The liquidity calculation that measures a company’s position to pay off its existing liabilities with the existing assets is termed as net working capital. The net worth capital formula is focused on liabilities that should be repaid by the end of the current financial year like accounts payable, trade debts, vendor notes etc. much like the working capital ratio. Simply put, the net worth capital formula is the company’s ability to meet short term obligations and fund the normal functioning of a business.
There are different methods to calculate the net worth capital, some excluding cash and debt, and some including inventory accounts payable and accounts receivable. According to what the analyst wants to include or exclude, there are different methods for the calculation of Net Worth Capital.
Formula
Net Worth Capital (NWC) = Existing Assets – Existing Liabilities
Or,
Net Worth Capital (NWC) = Existing Assets (less cash) – Existing Liabilities (less debt)
Or,
Net Worth Capital (NWC) = Accounts Receivable – Accounts Payable + Inventory
The first formula in the formulae mentioned above is the most broadly defined formula, with the next two becoming increasingly narrower depending on what is to be included.
What Current Assets & Liabilities Are
Typically, the current assets that are considered while formulating net worth capital are cash, short term investments, accounts receivable and inventory.
The current liabilities usually include accrued expenses, accounts payable, customer deposits, taxes, trade debt etc.
Long Term Assets
The company will be forced to use its long term assets if it cannot meet its current liabilities with current assets. This can have serious implications, leading to severe financial and economic problems within the company due to reduced sales and operation.

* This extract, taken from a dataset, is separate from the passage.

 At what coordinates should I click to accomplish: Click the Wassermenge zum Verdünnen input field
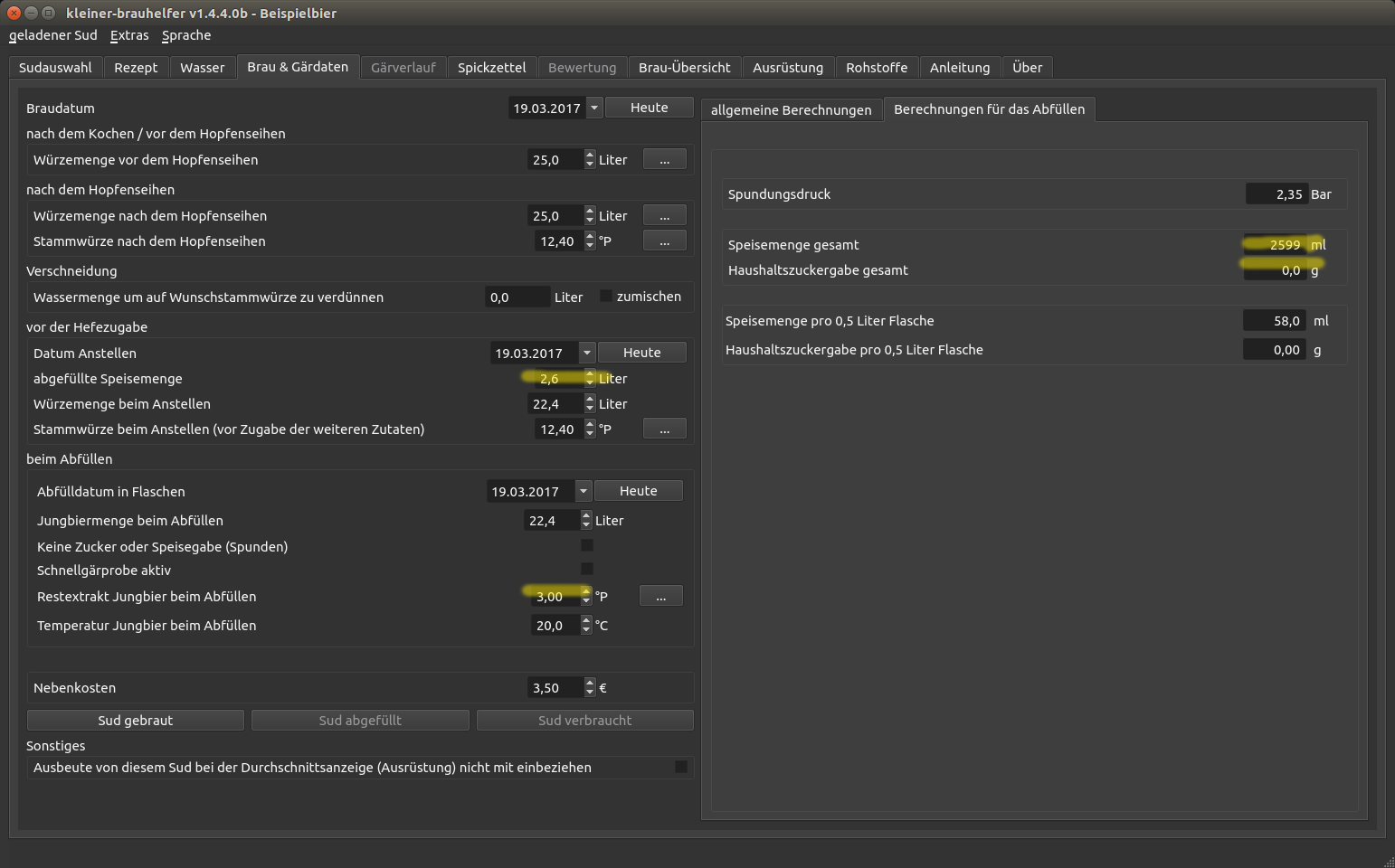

Some analysts also choose to include the current section of long term debt in the current liabilities section, which makes sense, because even though the current debt may come from a long term obligation, it may have to be repaid in the current year.
What Net Worth Capital Is Used For
A positive net worth capital could show investors and creditors that the company has enough assets to pay off its current debts. A very high NWC can also mean that the company has enough assets to expand further without taking on additional debt from other investors. A negative NWC indicates that the company has more debts than it can afford to have. It means that its current assets are not matching up to their current liabilities and that if this continues, they may have to sell their long term assets to overcome their current debts. So obviously, a positive NWC is what a company should be aiming for.